Moses: Death Chase (2009)
Directed by David Padrusch
Written by David Padrusch
The title of this episode alone is enough to make cause the combination of hysterical laughter and crap-hurling anger.
Moses: Death Chase? Is that what we’re calling Exodus now?
And so Moses did get all up in Pharaoh’s business and said “Why you gotta hassle us, man?” -- Death Chase 1:29
As sort of a bizarre prequel to the David and Joshua episodes, the Death Chase, is built around the notion that in addition to being a prophet and a civil leader, Moses was a brilliant general. Also, the Israelites time spend wandering in the desert was sort of a 40 year long special forces training camp.
Moses....Cazzey Cereghino
Seti, a pharaoh....Nevin Millan
Ramses, another pharaoh....Vincent Lewis
Midianite Woman, a civilian prisoner who is killed after battle....Amanda Gamel
Egyptian Taskmaster, a really horrible boss....Tim Weske
Phinnius, an Israelite commander....Dustin Szany
Richard A. Gabriel (Distinguished Professor, Royal Military College of Canada)
David George (Director, Institute of Mediterranean Archaeology)
Steven Weingartner (Chariots Like a Whirlwind)
Mark Schwartz (Department of Anthropology, Grand Valley State University)
This episode sets its tone when it shows Moses killing the Egyptian Taskmaster.
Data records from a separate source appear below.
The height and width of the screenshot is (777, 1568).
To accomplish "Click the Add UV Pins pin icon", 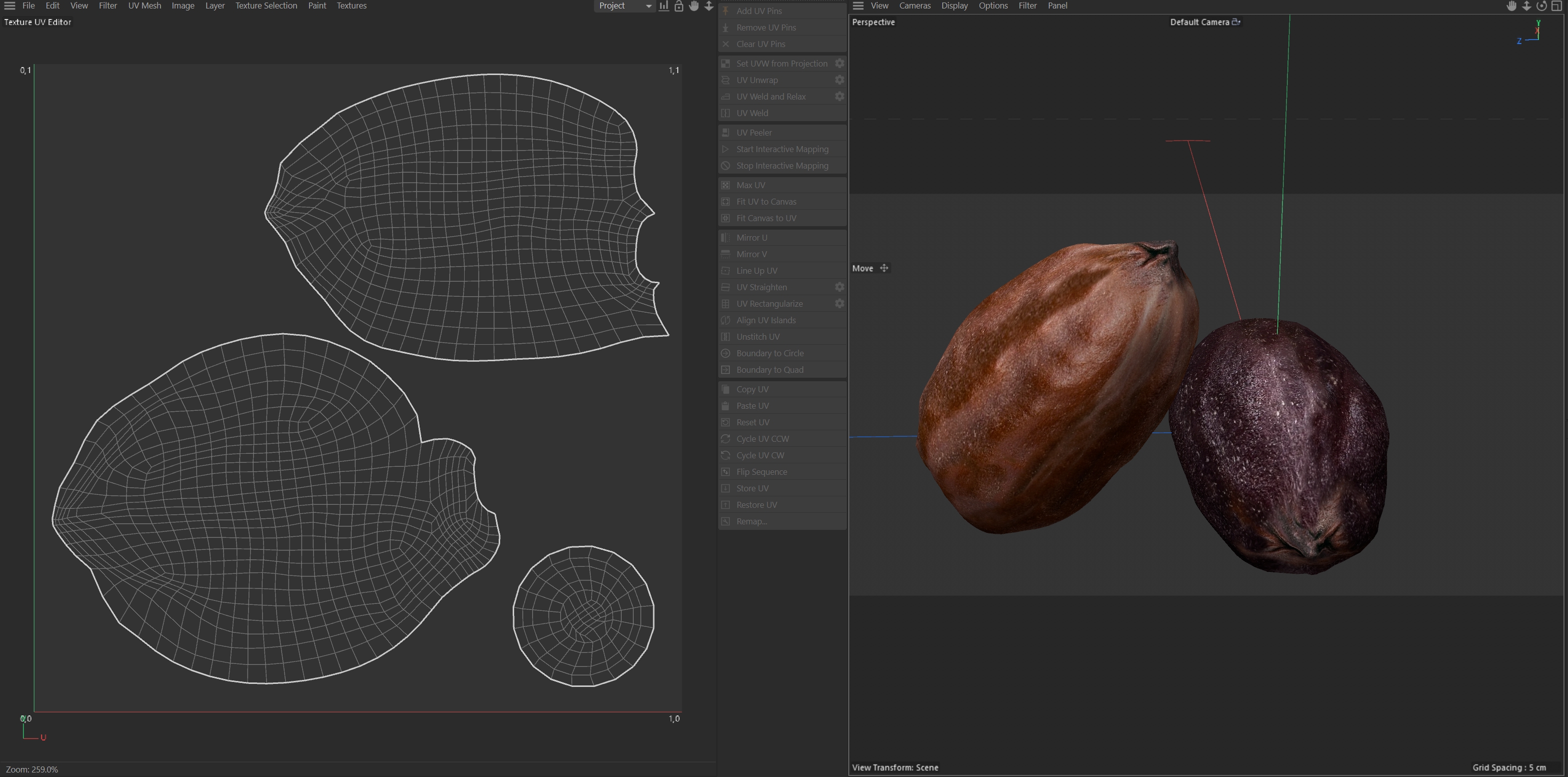I will tap(726, 11).
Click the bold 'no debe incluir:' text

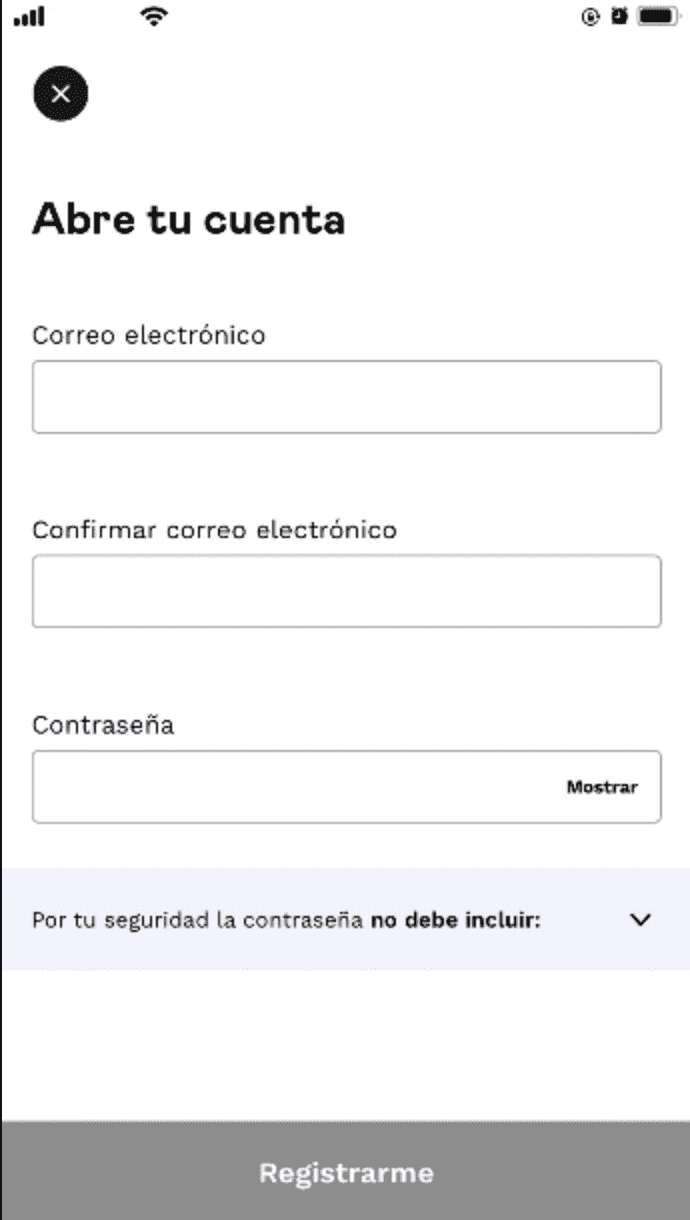tap(456, 920)
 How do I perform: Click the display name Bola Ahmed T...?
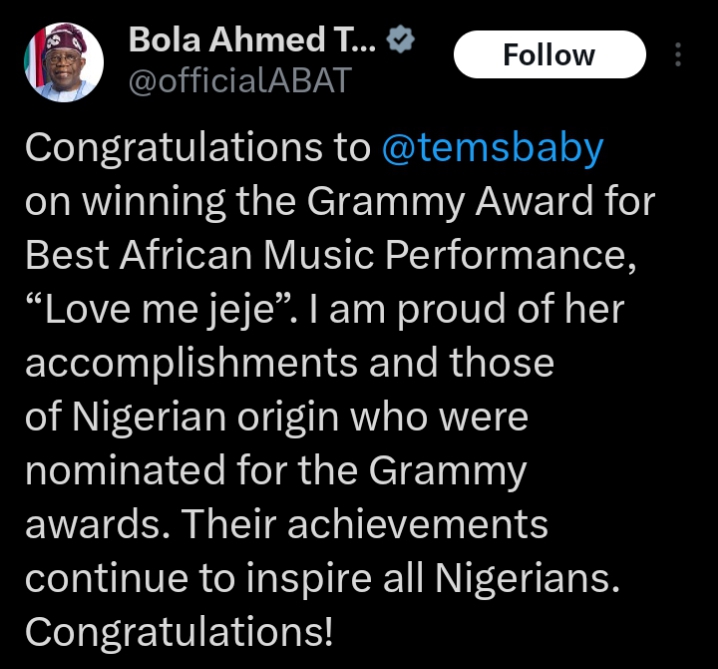252,39
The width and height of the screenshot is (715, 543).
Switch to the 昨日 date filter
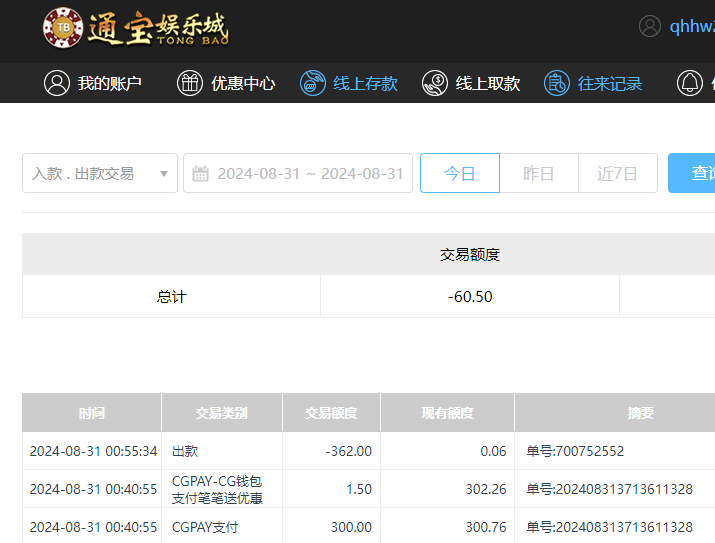[539, 173]
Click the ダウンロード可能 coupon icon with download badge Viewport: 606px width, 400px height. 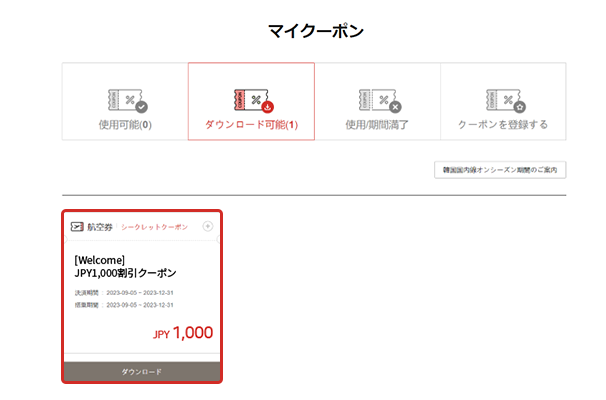[252, 100]
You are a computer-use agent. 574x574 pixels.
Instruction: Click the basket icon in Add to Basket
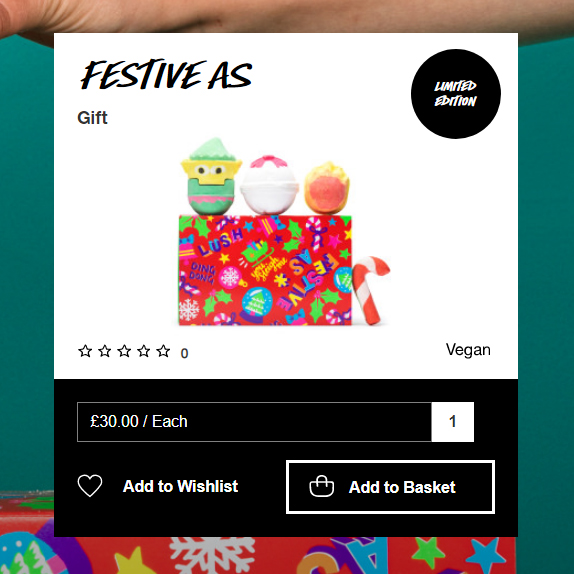pyautogui.click(x=321, y=486)
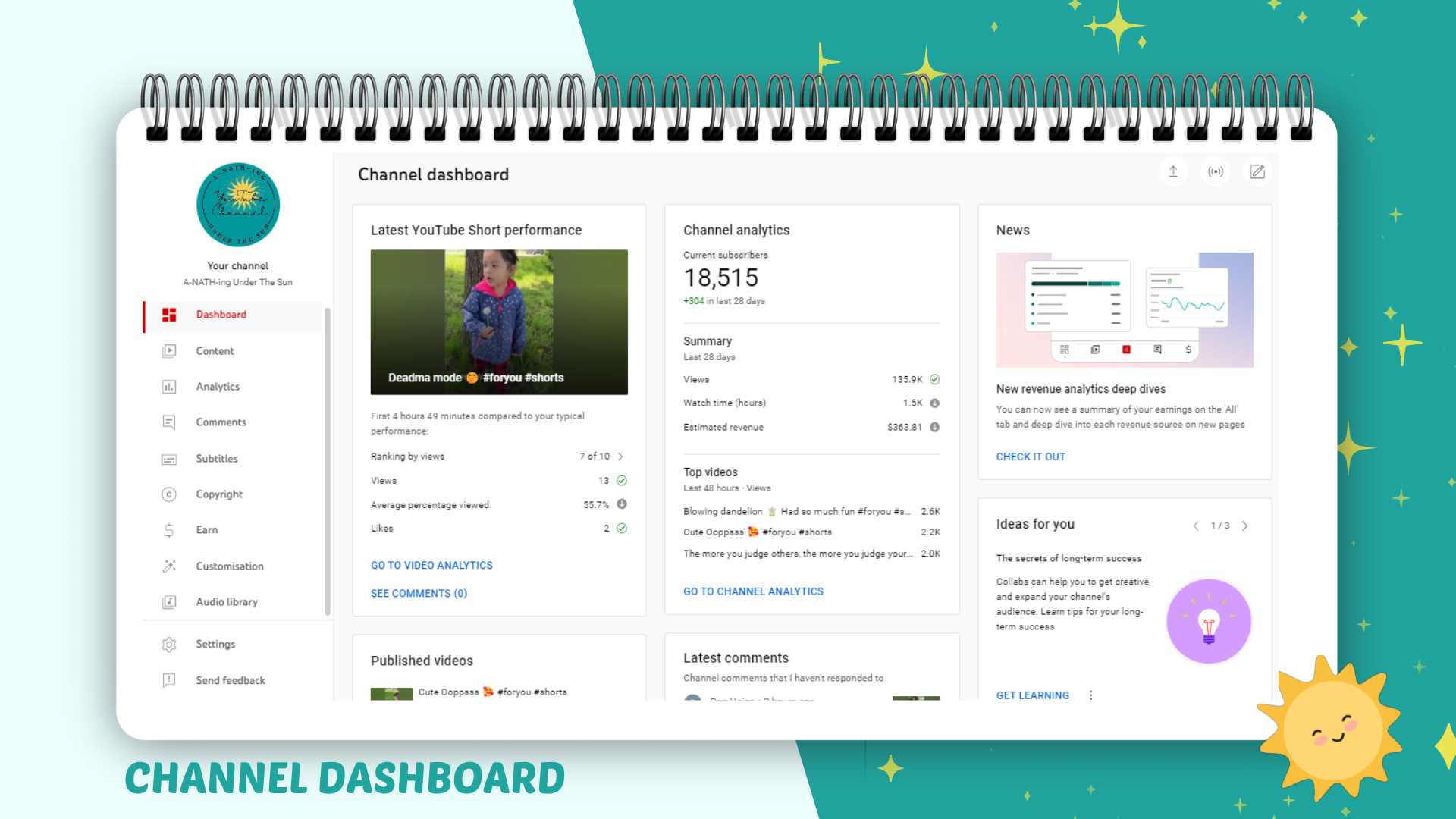Image resolution: width=1456 pixels, height=819 pixels.
Task: Click the Go Live broadcast icon
Action: click(1216, 171)
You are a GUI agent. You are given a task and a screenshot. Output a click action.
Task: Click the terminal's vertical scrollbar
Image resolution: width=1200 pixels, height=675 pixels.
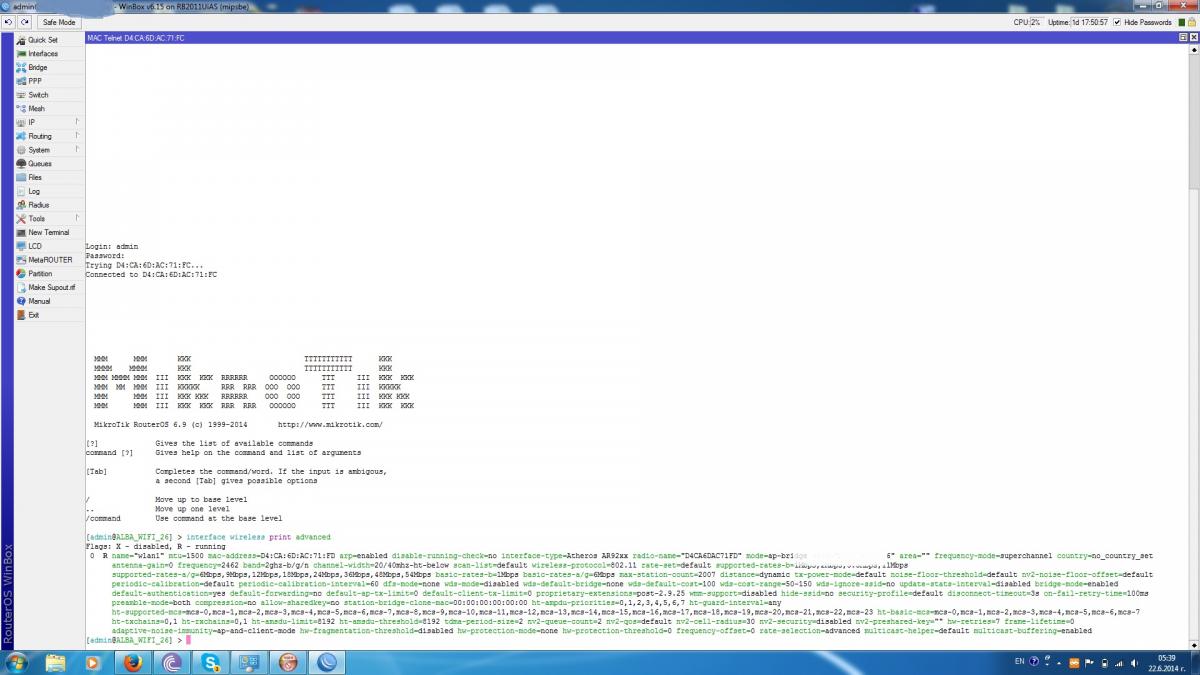pos(1193,300)
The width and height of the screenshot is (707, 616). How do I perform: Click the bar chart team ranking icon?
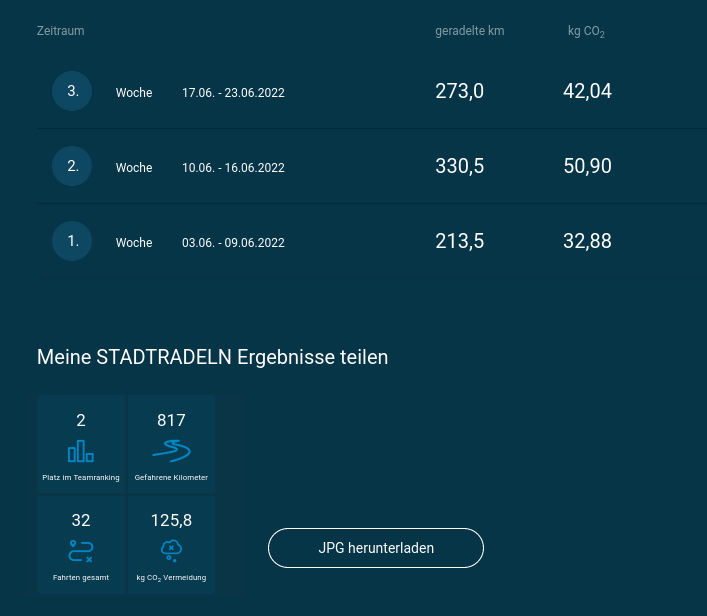click(x=81, y=451)
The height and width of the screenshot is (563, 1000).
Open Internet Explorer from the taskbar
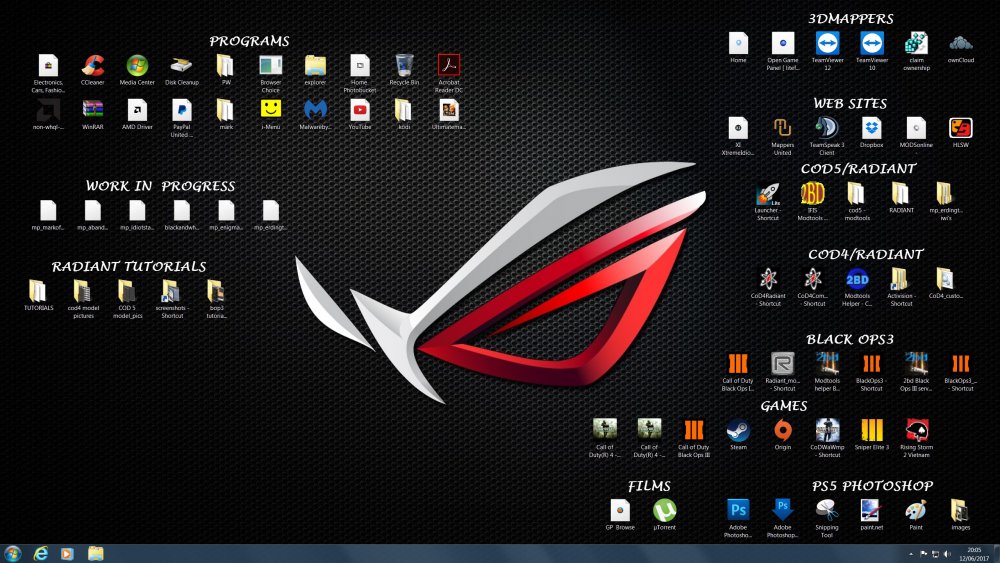[x=41, y=553]
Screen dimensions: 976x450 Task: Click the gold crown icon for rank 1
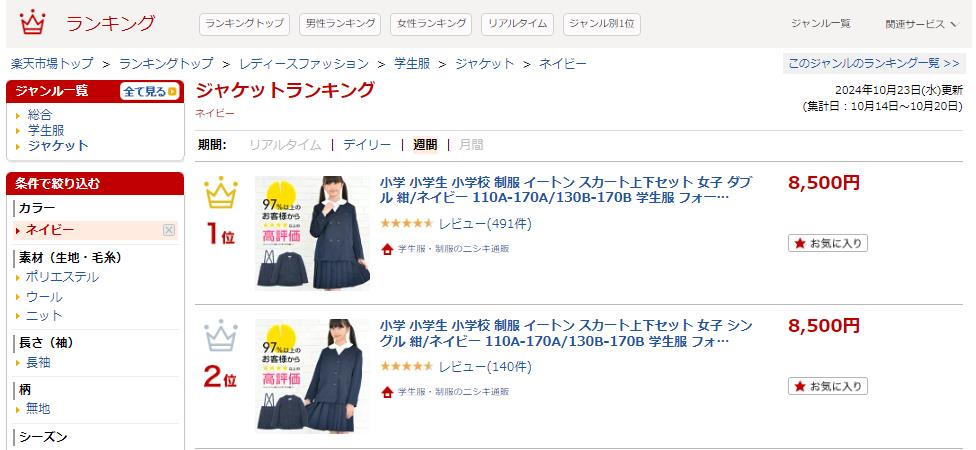[x=221, y=193]
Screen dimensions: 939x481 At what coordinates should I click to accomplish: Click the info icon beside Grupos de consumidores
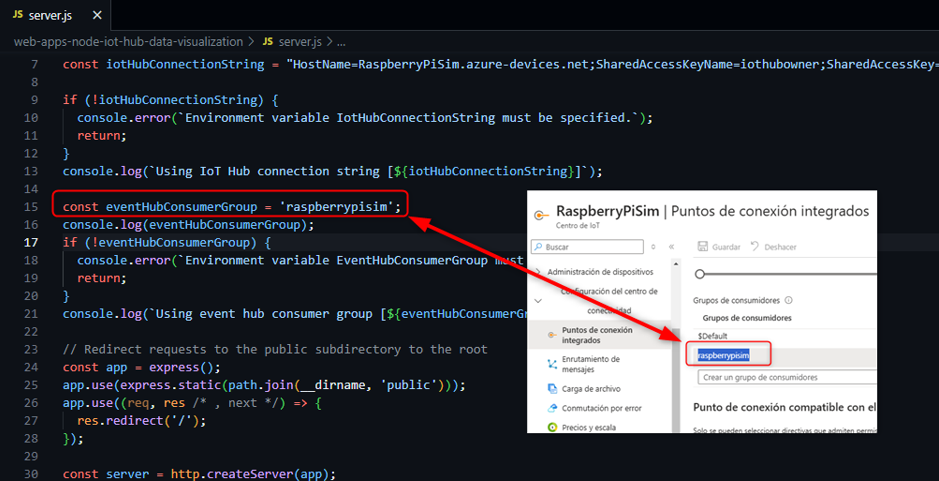[x=789, y=300]
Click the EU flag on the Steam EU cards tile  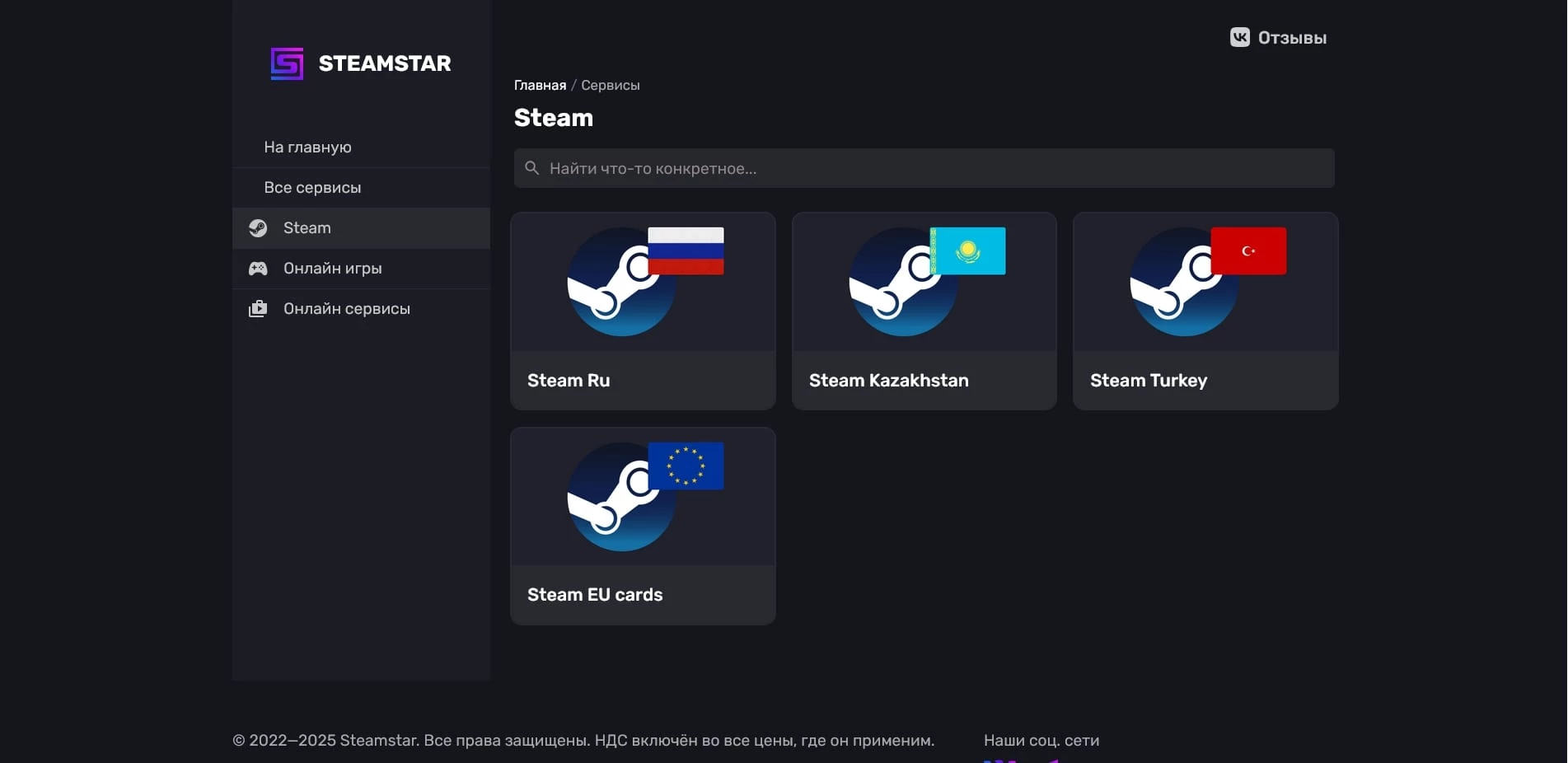tap(686, 466)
This is no Charlton Heston hero Moses, instead Moses lets out a bloody roar (with all kinds of drool and blood dripping out of his gaping maw) when he kills the Egyptian that is either ridiculous, blasphemous or just plain ugly. Apparently Moses was something along the line of an orc or some other sort of hairy ogre. Seriously?
Then there’s the problem of the source material. One of the problems of the Old Testament is that they are very clearly pieced together from multiple sources and at the heart of the source material is a division between descendants of Moses and Aaron and that much of the material that paints Moses in a less than flattering light is clearly meant to lower the status of the house of Moses with respect to the house of Aaron. The later redactors who combined the sources either didn’t care about this division anymore or made a compromise by including multiple points of view when they pieced it together. This knowledge is important, because it throws a whole bucket of salt on the kinds of conjecture that this episode is based on. The scholars here start out with the presumption that their Old Testament source (for the sake of argument) forms a coherent single narrative. They can do this, for the most part, because the show is very short, their audiences are presumed to be mouth breathing adolescents and child-men, and nuance makes for brain-aching television.
Instead, we have to sit through ogre-Moses slamming rocks into people’s heads and then roaring like a wild beast.
At any rate, I bring up the issue of the problematic sources, because they come into play more than once here, notably in the case of the Midianite purge and in the death of Moses. The Midianite purge is notable because it has to do with clamping down on intermarriage between Israelites and Midianites and considering the fact that Moses himself has a Midianite wife. Now, this episode treats all of the events described here as fact, whereas it is equally possible that the story of the Midianite purge is a later addition meant to A) denigrate the House of Moses because of their miscegenation and B) Justify later strict rules against intermarriage.
Again, these multiple layers of complication are not as cool as just showing Moses and his people slitting the throats of innocent women and letting the cartoon blood spatter.
As for the death of Moses, Richard Gabriel makes a bold conjecture that he was possibly (though he admits there can be no evidence for this) that Moses was killed by his own people before they entered the holy land. Cue the animation sequence of an Israelite running Moses through with a spear on Mt. Nebo. Yeah, they actually show that, cartoon blood spatter and all. I’m not sure how many religions (including mine) that offends, but it is an interesting proposition, though I think a little off the mark given the issue of the source materials I noted above.
I have to give the scholars kudos here for consistently ignoring the mistranslation issue of Red Sea versus Sea of Reeds. Thank you for ignoring the centuries of ridiculous assertions caused by Elizabethan/Jacobean misspelling.
The extended discussion of the pillar of fire and ancient signalling techniques is good and I might even buy some of the assertions that such tactics show Moses to be a great commander.
If the idea is that you want to spark an interesting discussion then I suppose Moses: Death Chase can certainly do that. But unless you are prepared to do some outside reading and conjecturing of your own then I would strongly object to the idea that this episode represents a good account of the subject matter. Moses deserves better than that.
And Death Chase? Is that what it’s all come to? Death Chase? I say it over and over again and get a little more filled with rage when I think about the kind of yellow journalism historiography that it implies.